EXERCISE INSTRUCTIONS -
From the entries that follow, pick out all lines holding "Given".

SOURCE MATERIAL -
----

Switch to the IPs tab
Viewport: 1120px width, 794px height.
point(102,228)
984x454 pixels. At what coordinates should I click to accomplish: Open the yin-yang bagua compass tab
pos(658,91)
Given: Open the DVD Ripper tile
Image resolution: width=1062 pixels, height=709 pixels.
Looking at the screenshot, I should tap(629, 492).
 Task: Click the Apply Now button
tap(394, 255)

----

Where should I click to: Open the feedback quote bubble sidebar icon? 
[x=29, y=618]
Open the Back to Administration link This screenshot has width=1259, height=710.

----

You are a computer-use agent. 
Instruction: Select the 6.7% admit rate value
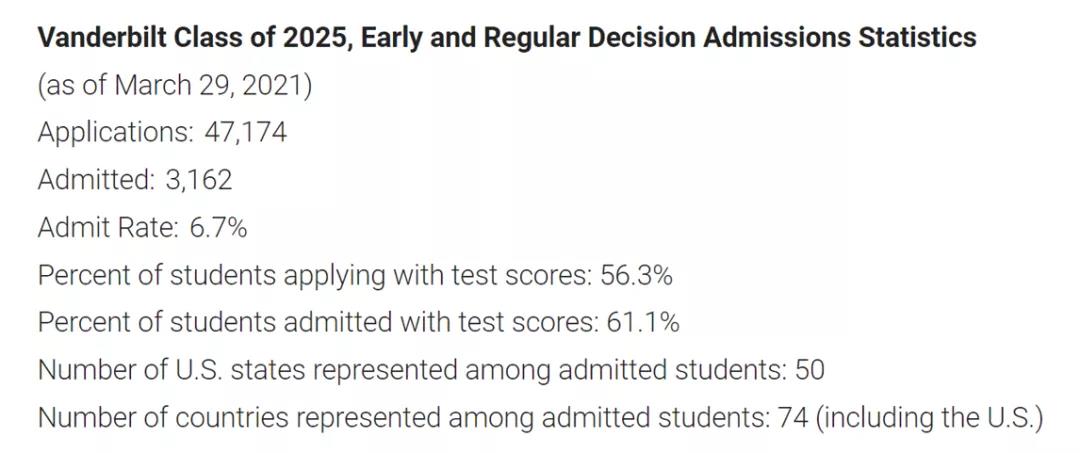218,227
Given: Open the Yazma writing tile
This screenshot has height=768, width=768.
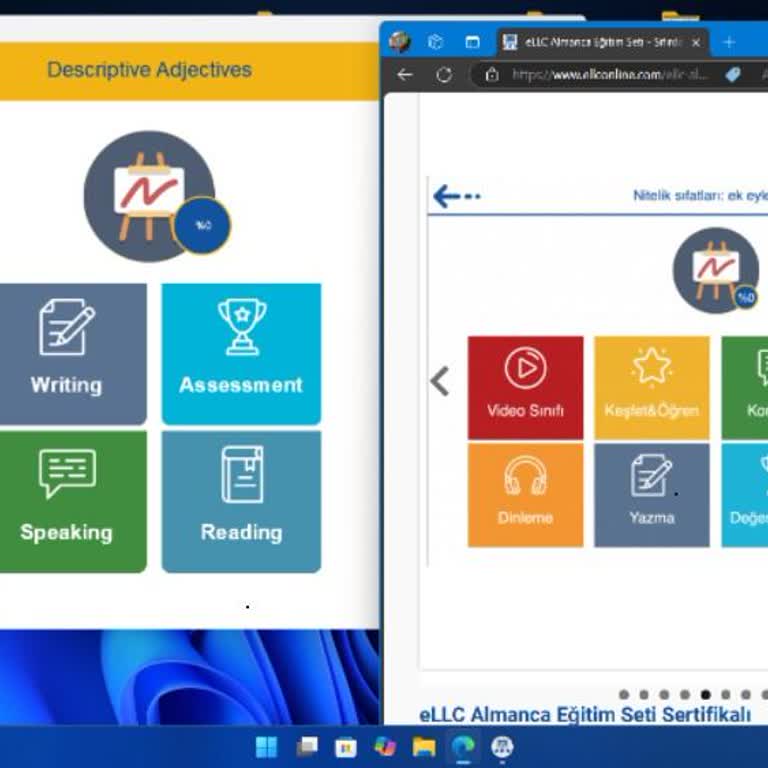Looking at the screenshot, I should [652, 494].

----

RESULT OF THE EXERCISE -
Given: Open the DVD Ripper tile
Given: Open the Yazma writing tile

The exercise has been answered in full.